Separately, it was also not unreasonable for the Appellate Division to hold that the trial court properly limited Mitchell's cross-examination of Miller and Jean. Because the 2006 Sales Contract governed the handling of the funds in escrow, questions about extraneous facts regarding the 2007 Sales Contract may have misled or confused the jury. Under New York law, a trial court has broad discretion over the scope and manner of examining witnesses, including the discretion to conclude that the probative value of evidence is substantially outweighed by dangers such as jury confusion. See Bernstein v. Bodean, 426 N.E.2d 741, 745 (N.Y. 1981); People v. Smith, 57 N.E.3d 53, 58 (N.Y. 2016) ("[I]n all cases the trial court retains broad discretion to weigh the probative value of evidence . . . against the possibility that it would confuse the main issue and mislead the jury" (internal quotation marks omitted)).

c. Mitchell's Alleged Exclusion from a Pre-Charge Conference

Mitchell's argument about his alleged exclusion from a conference about the court's charge to the jury -- that, because he was excluded, he was not informed of the court's plan to give a curative instruction if he argued in summation that Marie gave him permission to keep the down payment -- is factually incorrect. As I discussed above, it is clear that the trial court did not confer about the jury charge with Mitchell's standby counsel and the prosecutor outside Mitchell's presence. See supra n.4. On the date when Mitchell alleges the conference took place, no proceedings were held because of a snowstorm that led the administrative judge to close the courts. See Id. Moreover, the record is indisputably clear that Mitchell was present at the conference on January 22, where the court admonished him that if he were to suggest, during his summation, that either evidence in the case or the absence of a witness "shows that you had permission and authority" to keep the down payment, "I'm going to jump in" and charge the jury that there was no evidence to that effect. Dkt. 20-2 at 232; see also Id. at 228. There is no transcript of any pre-charge conference where standby counsel appeared without Mitchell. In addition, even though Mitchell objected contemporaneously to the court's remarks to the jury, he did not claim at the time that he had been excluded from any conference, his standby counsel had failed to communicate the court's admonitions to him, or he had been prejudiced as a result. Thus, it was reasonable for the Appellate Division to dismiss Mitchell's claim about the pre-charge conference as meritless.

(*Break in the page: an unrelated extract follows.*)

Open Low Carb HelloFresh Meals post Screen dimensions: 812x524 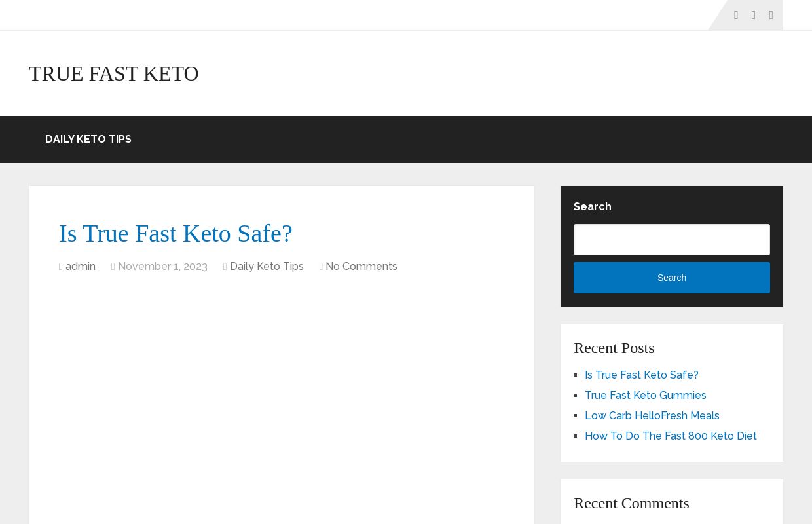click(x=652, y=415)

For all the foregoing reasons, Mitchell's arguments that he was deprived of a fair trial do not merit federal habeas relief.

3. The Jury Charge Claim

Finally, Mitchell claims that the "trial court's charge precluded the jury from considering relevant law and material evidence that established that [he], in fact, had a legal right to collect and keep the seventy thousand dollars at issue." Dkt. 14 at 23. Mitchell alleges that N.Y. Est. Powers & Trusts Law §§ 11-1.1(b)(13), (22) allowed Marie, in her capacity as administrator of Jacques's estate, to pay attorneys' fees without the Surrogate's Court's approval. Id. at 19. As I noted above, neither the People nor Mitchell called Marie to testify at trial, and the trial court reasonably precluded Mitchell from testifying that Marie gave him permission to keep the money. See Dkt. 20-1 at 60307. The court also denied Mitchell's request for a missing witness charge. See Dkt. 20-2 at 222-24. In connection with these events, Mitchell argues that the trial court denied him due process by "instruct[ing] the jurors to ignore material aspects of law and fact in favor of the defense." Dkt. 14 at 24.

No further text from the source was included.